2- Pare che non possa il consumatore trovare beneficio nella legge sul sovraindebitamento se ha prestato fideiussione, qualora questa garanzia sia legata ad un debito commerciale. Si dovrebbe escludere ogni automatismo tra il fideiussore di obbligazioni di natura imprenditoriale e l’accesso al piano del consumatore.La nozione di “consumatore” deve armonizzarsi con le disposizioni del diritto comunitario. Essa va interpretata facendo riferimento al ruolo e alle finalità perseguite dal garante rispetto all’impresa garantita: pertanto, il fideiussore di un’obbligazione oggettivamente riferibile ad un’attività professionale può anche essere considerato consumatore, se non ha assunto cariche sociali o gestorie nella società beneficiaria della garanzia.
3-Neppure il socio illimitatamente responsabile può essere parificato al consumatore, se i suoi debiti sono ancora legati alla sua attività di impresa. Anche qui la legge è muta, la giurisprudenza coraggiosa,di converso, ci nutre della possibilità di ritenere che consumatore possa essere considerato anche un socio illimitatamente responsabile.Infatti il socio illimitatamente responsabile non è imprenditore e, dunque,in sede di estensione del fallimento della società non viene valutata la sua insolvenza e non vi è ragione per sostenere che egli, per ottenere l’esdebitazione, sia tenuto ad attendere la dichiarazione di fallimento della società.
4- È infine difficile pensare che un consumatore non sia stato colpevole per i suoi debiti: i giudici nell’ampia discrezionalità possono non dare il consenso e negare la meritevolezza al piano presentato e sconfinare nell’arbitrio.La legge in questo caso tradisce il suo spirito: aiutare la parte più debole della relazione contrattuale.
5- Avrebbe potuto il legislatore essere più coraggioso e,come avviene con il concordato preventivo, rendere possibile con la sola presentazione del ricorso l’effetto sospensivo delle procedure in corso.
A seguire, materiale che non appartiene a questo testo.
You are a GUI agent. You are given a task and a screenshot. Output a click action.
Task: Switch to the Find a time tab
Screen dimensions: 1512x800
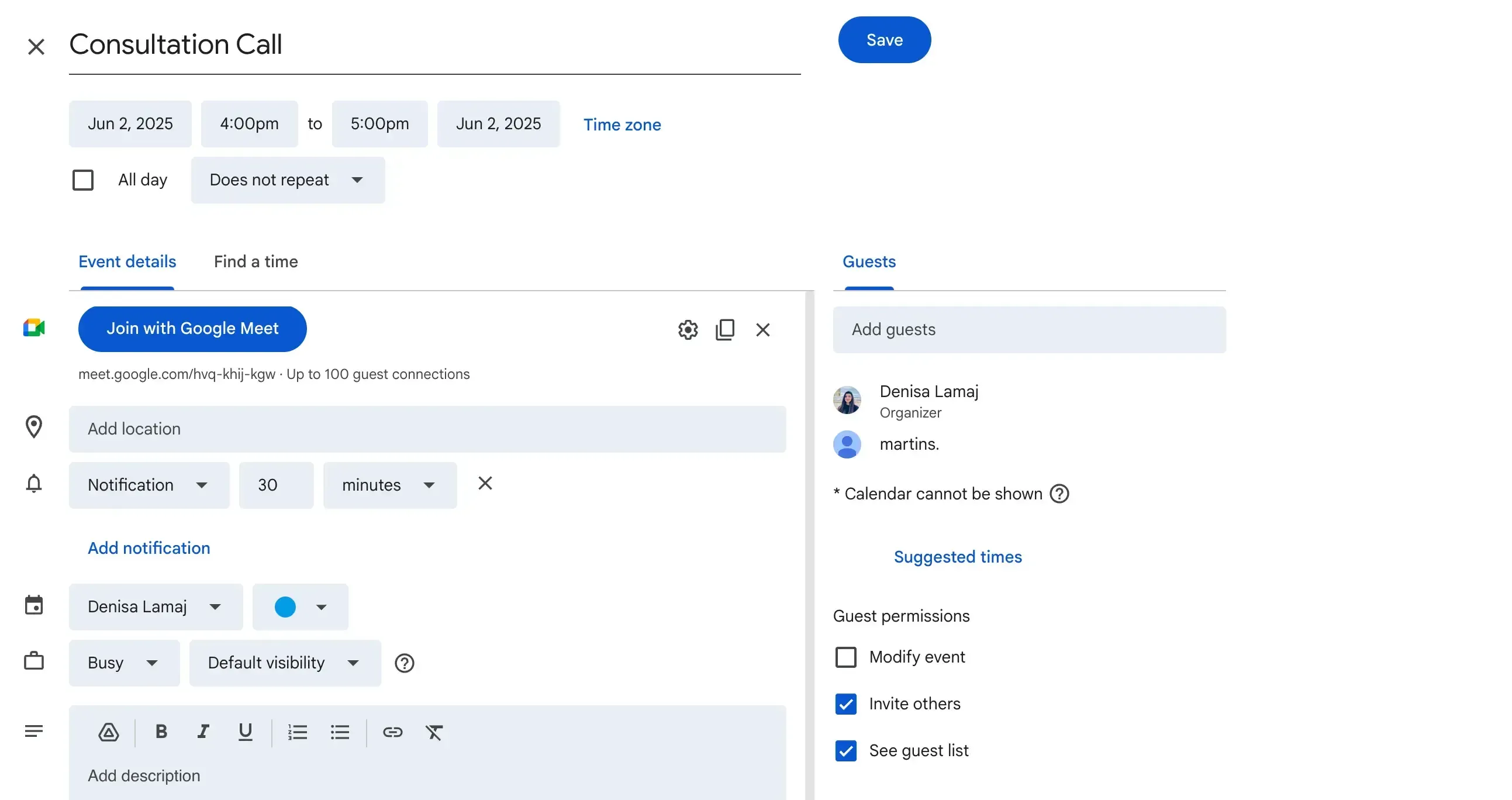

Ovviamente in questo caso l’assistenza al consumatore di un avvocato o di un commercialista sarebbe stata necessaria.
È dunque uno specchietto per le allodole il piano per la ristrutturazione dei debiti a beneficio del consumatore, perché gli effetti paralizzanti sono maggiori dei benefici che la legge accorda.
Molti avvocati non ci fanno ricorso e preferiscono la procedura più semplice di liquidazione dei beni.
Parafrasando Hegel possiamo dire che le vacche nella notte sono ancora nere e la luce per i poveri debitori ancora non c’è.
Forse il debito è una colpa:i magistrati dovrebbero essere audaci ed innovatori a rendere un giudizio di meritevolezza a beneficio di poveri debitori,che sono sempre colpevoli per aver subito la spirale perversa del debito,ma per cause che rinvengono ed affondano le radici primigenie in una società piena di diseguaglianze che fa ancora comodo.